In den letzten zwei Jahrzehnten entstanden in Österreich zahlreiche alternative Lebensmittelnetzwerke (ALN): Gemeinschaften von Konsumierenden und/oder Produzierenden, die sich selbst organisieren. Dazu zählen in Österreich vor allem Foodcoops (Einkaufsgruppen), solidarische Landwirtschaften (SoLaWi) und Gemeinschaftsgärten, bei denen die Beteiligten die Kontrolle über ihre Lebensmittelversorgung gewinnen möchten. Sie gelten vielfach als Alternativen zur konventionellen Form der Lebensmittelproduktion und -versorgung sowie deren Marktmechanismus. Dabei weisen die alternativen Lebensmittelnetzwerke viele Ähnlichkeiten zum Genossenschaftswesen und dessen Grundsäulen – Demokratie, Solidarität, Regionalität sowie die Förderung der Mitglieder – auf.
Wie Genossenschaften für solche alternativen Lebensmittelnetzwerke Chancen bieten können, hat nun eine Grazer Forschergruppe untersucht. Dieser gehörten als leitende Institution das RCE Graz-Styria – Zentrum für nachhaltige Gesellschaftstransformation der Universität Graz, das Interdisziplinäre Forschungszentrum für Technik, Arbeit und Kultur sowie der Raiffeisenverband Steiermark an, der seine genossenschaftliche Expertise in das Projekt einbrachte.
Das auf 30 Monate ausgelegte Projekt „CoopsForFood“ widmete sich der Frage, wie die klimarelevanten Innovationen aus dem Bereich der alternativen Lebensmittelnetzwerke sozial inklusiver gestaltet werden können. Dazu wurde das Modell einer Multi-Stakeholder-Genossenschaft mit dem Namen „SuperCoop“ entwickelt. Das Modell der SuperCoop, das unterschiedliche Ausbaustufen umfasst, sollte die Innovationen von alternativen Lebensmittelnetzwerken mit der Expertise und den organisationalen Möglichkeiten aus dem Genossenschaftssektor verbinden. Für die Entwicklung des Modells wurden gute Praktiken, die Prinzipien und Innovationen von alternativen Lebensmittelnetzwerken mit der Rechtsform der Genossenschaft verbinden sowie die Bedarfslagen verschiedener sozialer Gruppen und potenzieller Stakeholder einer solchen Genossenschaft im Grazer Raum erhoben.

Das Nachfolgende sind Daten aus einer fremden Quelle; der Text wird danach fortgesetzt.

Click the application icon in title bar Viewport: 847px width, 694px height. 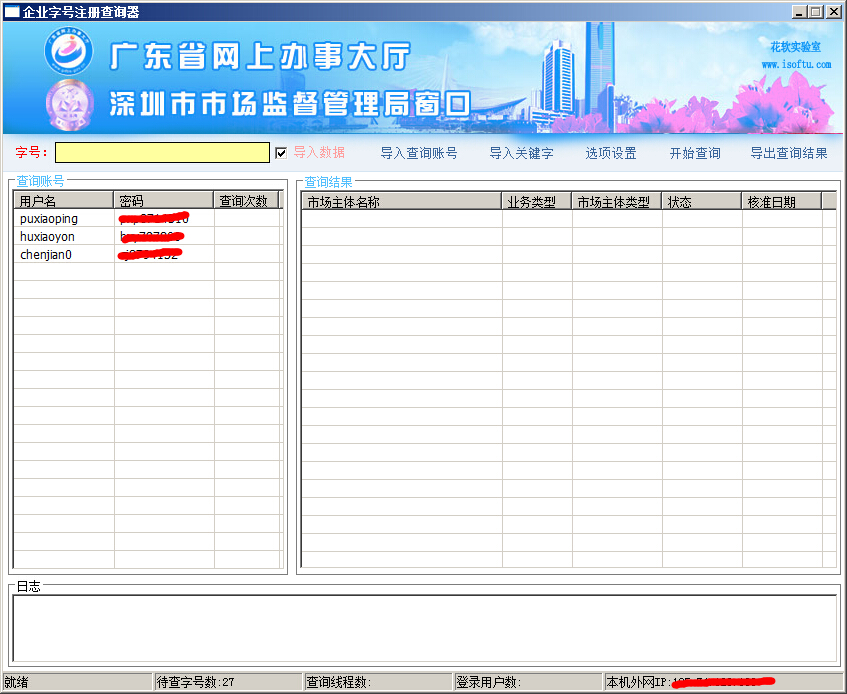click(x=12, y=12)
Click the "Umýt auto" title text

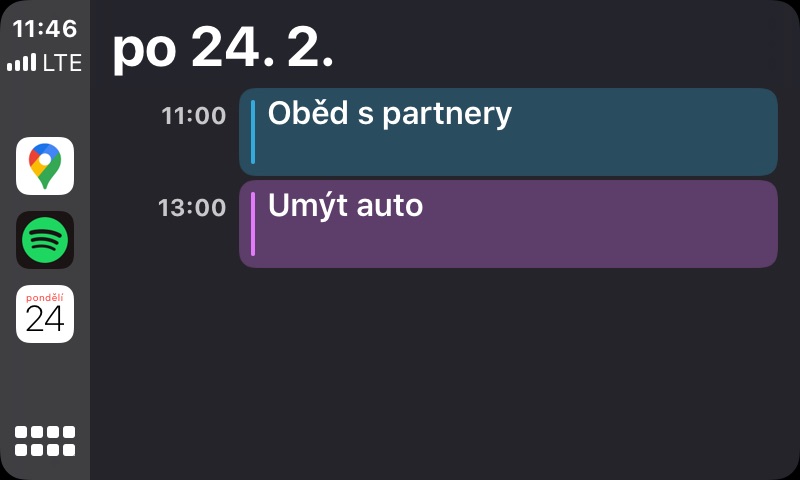tap(346, 206)
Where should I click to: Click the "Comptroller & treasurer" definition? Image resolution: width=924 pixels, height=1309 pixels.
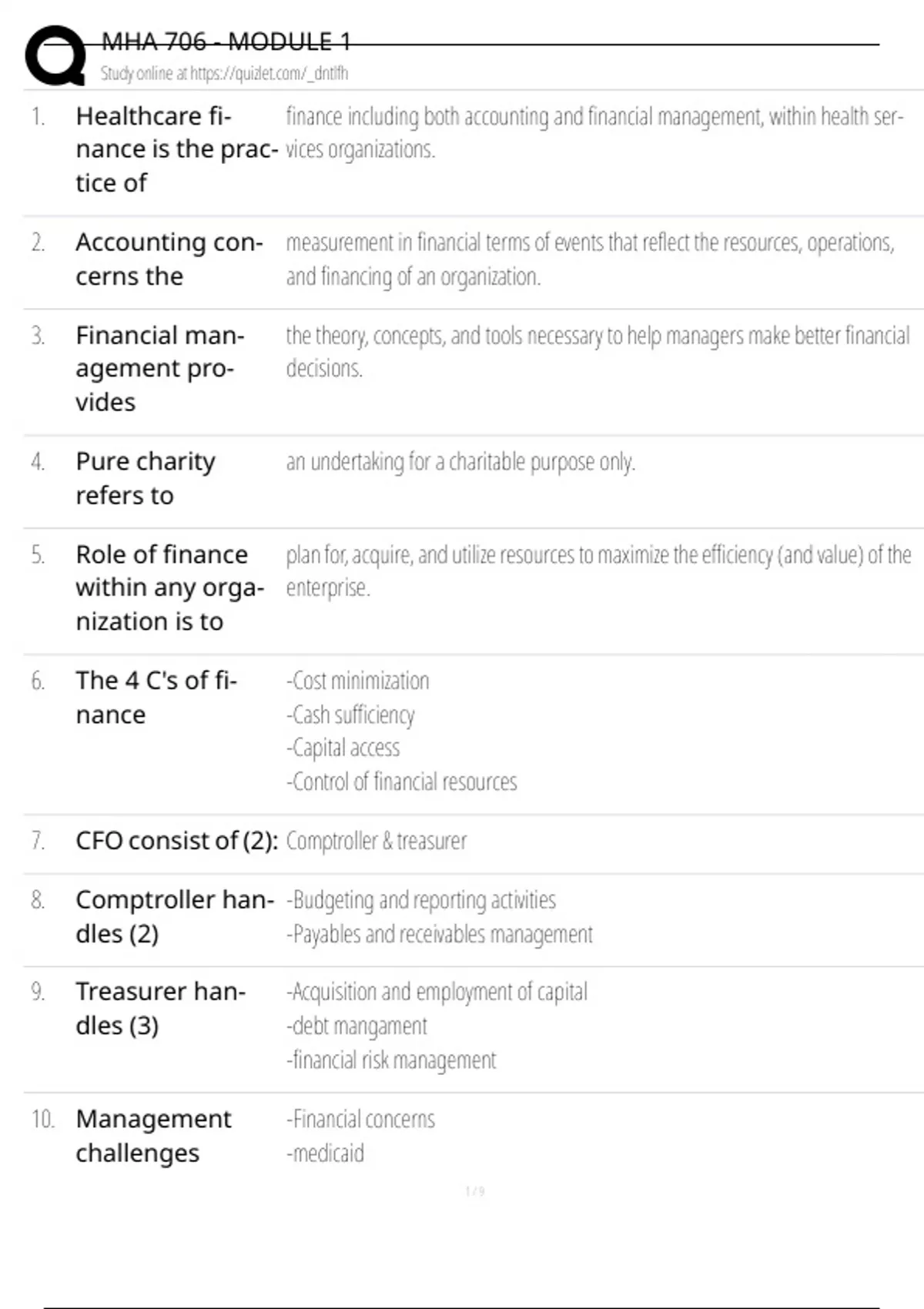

Um einen konkreten Gründungsimpuls zu setzen, wurde dieses Modell verschiedenen potenziellen Stakeholdern vorgestellt und mit diesen kritisch diskutiert. Die Erfahrungen aus diesen Diskussionen flossen in ein Handbuch ein. Dieses richtet sich an Menschen, die sich für eine SuperCoop interessieren, das heißt, einen sozial inklusiven und potenziell größer skalierten Ansatz für die sozial-ökologische Transformation des Ernährungssystems verfolgen wollen.
Das Handbuch gibt eine Orientierungshilfe anhand von Kernfragen, die sich Gründungswillige stellen sollten. Es erläutert in leicht verständlicher Sprache die Potenziale und Herausforderungen von Genossenschaftsgründungen im Allgemeinen und einer SuperCoop im Speziellen. Gründungswilligen Menschen soll dabei bewusst gemacht werden, dass eine erfolgreiche, authentische Genossenschaft, die das Potenzial hat, benachteiligte Personengruppen zu inkludieren, nicht nur betriebswirtschaftlich tragfähig, sondern auch sozial ansprechend und belastbar sein muss.